I've integrated Azure SDK for CPP in my application, and there is significant slow down compared to old Azure SDK. After upgrade for Upload Azure-sdk-for-cpp parallelism, upload works better, but download is still VERY SLOW.
It can be reproduced with simple example, just by trying to download 1Gb file from Azure storage to local file system.
Old SDK was using CPP REST which used concurrency::streams::istream m_stream; There is no such thing in new SDK , except for TransferOptions.Concurrency which does almost nothing. Is there some idea how can DownloadTo can be speed up? Or should parallelism be implemented on top of the library?
// Copyright (c) Microsoft Corporation.
// Licensed under the MIT License.
#include <azure/storage/blobs.hpp>
#include <cstdio>
#include <iostream>
#include <stdexcept>
std::string GetConnectionString()
{
const static std::string ConnectionString = "";
if (!ConnectionString.empty())
{
return ConnectionString;
}
const static std::string envConnectionString = std::getenv("AZURE_STORAGE_CONNECTION_STRING");
if (!envConnectionString.empty())
{
return envConnectionString;
}
throw std::runtime_error("Cannot find connection string.");
}
int main()
{
using namespace Azure::Storage::Blobs;
const std::string containerName = "sample-container";
const std::string blobName = "sample-blob";
const std::string blobContent = "Hello Azure!";
auto containerClient
= BlobContainerClient::CreateFromConnectionString(GetConnectionString(), containerName);
containerClient.CreateIfNotExists();
BlockBlobClient blobClient = containerClient.GetBlockBlobClient(blobName);
std::vector<uint8_t> buffer(blobContent.begin(), blobContent.end());
blobClient.UploadFrom(buffer.data(), buffer.size());
Azure::Storage::Metadata blobMetadata = {{"key1", "value1"}, {"key2", "value2"}};
blobClient.SetMetadata(blobMetadata);
auto properties = blobClient.GetProperties().Value;
for (auto metadata : properties.Metadata)
{
std::cout << metadata.first << ":" << metadata.second << std::endl;
}
// We know blob size is small, so it's safe to cast here.

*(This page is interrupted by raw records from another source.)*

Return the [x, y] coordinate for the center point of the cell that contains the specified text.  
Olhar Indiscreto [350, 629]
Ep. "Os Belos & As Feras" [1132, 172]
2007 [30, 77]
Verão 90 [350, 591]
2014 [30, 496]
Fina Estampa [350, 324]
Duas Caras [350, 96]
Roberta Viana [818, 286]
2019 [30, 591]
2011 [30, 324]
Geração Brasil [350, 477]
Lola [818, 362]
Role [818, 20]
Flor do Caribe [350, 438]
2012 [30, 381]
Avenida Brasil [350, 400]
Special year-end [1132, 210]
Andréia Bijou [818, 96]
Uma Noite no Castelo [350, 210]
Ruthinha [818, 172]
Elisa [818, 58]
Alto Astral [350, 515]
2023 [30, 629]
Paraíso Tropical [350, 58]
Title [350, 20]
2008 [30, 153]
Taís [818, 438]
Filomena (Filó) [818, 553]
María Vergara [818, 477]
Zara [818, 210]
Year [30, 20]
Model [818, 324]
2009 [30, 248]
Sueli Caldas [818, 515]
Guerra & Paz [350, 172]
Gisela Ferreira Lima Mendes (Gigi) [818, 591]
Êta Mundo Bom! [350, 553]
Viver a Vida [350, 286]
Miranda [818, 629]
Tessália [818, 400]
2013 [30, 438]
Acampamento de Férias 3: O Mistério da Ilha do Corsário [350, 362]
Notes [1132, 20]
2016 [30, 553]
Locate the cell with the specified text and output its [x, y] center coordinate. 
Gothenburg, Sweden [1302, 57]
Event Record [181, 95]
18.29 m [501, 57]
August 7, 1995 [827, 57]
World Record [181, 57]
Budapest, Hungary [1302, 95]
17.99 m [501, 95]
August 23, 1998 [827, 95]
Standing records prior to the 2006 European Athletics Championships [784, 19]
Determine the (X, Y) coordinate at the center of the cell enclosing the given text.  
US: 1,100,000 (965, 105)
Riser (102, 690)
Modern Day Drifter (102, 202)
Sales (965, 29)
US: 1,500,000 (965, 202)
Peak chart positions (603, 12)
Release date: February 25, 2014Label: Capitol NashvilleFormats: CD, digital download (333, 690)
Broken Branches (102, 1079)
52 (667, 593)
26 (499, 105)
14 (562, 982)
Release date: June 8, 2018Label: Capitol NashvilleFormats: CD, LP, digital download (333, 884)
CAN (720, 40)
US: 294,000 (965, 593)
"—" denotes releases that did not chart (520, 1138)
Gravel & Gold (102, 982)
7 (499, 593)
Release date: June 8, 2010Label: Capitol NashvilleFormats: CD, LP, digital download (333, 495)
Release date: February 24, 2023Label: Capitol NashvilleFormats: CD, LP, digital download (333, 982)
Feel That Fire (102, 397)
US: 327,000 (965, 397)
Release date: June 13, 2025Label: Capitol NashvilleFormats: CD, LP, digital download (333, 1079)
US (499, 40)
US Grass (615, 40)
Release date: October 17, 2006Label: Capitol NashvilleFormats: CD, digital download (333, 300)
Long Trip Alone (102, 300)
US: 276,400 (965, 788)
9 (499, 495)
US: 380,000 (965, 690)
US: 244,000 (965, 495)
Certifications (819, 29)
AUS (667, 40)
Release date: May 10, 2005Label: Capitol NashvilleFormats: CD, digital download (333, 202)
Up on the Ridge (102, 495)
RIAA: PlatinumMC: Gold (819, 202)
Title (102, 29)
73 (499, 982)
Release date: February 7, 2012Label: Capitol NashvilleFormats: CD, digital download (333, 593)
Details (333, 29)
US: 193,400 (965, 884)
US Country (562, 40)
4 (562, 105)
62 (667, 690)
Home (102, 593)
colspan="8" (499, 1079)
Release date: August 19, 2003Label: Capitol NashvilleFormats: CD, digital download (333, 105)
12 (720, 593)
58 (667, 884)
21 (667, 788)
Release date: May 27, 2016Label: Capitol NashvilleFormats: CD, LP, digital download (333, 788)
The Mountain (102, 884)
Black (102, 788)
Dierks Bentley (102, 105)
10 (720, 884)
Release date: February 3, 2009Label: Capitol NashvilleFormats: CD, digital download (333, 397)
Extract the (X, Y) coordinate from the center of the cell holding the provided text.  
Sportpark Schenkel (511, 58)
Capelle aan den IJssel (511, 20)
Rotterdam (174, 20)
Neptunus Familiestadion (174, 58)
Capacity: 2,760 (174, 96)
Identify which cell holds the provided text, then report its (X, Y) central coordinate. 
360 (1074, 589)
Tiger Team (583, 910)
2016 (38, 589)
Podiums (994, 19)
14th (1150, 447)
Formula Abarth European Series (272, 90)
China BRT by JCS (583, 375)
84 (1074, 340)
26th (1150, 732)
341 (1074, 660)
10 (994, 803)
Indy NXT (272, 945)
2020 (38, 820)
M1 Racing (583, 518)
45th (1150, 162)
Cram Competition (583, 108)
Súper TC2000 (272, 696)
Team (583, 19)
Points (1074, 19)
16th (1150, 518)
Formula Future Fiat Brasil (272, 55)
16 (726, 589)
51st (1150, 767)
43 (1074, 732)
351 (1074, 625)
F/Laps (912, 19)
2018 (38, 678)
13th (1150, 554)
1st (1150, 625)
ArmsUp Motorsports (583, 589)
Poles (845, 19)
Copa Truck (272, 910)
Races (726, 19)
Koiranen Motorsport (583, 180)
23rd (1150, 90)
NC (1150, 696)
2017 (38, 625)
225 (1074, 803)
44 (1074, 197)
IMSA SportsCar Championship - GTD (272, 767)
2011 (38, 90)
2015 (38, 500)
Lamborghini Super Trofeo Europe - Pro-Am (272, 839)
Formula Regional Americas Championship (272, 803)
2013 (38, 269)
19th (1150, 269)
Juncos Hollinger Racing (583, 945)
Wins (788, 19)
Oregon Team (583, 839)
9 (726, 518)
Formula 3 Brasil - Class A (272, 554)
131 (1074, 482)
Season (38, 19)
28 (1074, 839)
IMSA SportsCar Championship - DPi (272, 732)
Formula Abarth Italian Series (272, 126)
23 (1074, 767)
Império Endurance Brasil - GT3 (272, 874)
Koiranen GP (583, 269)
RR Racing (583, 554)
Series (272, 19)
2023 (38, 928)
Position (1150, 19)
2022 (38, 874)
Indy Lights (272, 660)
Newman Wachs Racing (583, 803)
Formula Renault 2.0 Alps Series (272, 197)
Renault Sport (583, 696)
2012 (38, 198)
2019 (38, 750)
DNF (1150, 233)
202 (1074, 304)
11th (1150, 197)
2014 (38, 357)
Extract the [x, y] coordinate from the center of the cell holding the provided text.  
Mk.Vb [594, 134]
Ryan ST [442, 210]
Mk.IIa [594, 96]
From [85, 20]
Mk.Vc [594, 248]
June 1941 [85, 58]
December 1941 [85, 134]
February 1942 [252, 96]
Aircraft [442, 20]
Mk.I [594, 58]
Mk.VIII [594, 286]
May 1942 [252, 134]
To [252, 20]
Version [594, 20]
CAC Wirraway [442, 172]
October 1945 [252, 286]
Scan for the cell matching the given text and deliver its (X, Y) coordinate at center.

buffer.resize(static_cast<size_t>(properties.BlobSize));
blobClient.DownloadTo(buffer.data(), buffer.size());
std::cout << std::string(buffer.begin(), buffer.end()) << std::endl;
return 0;
}
Long story short, CACHING was the solution. Our system is designed such way, that read function always read only 32kb, and then you can imagine the amount of http requests... At first I have tried to download a 1gb locally and then whenever read is called, get a chunk of that 1gb, afterwards I reduced it all way to 4mb, which showed great results. Speed up was insane.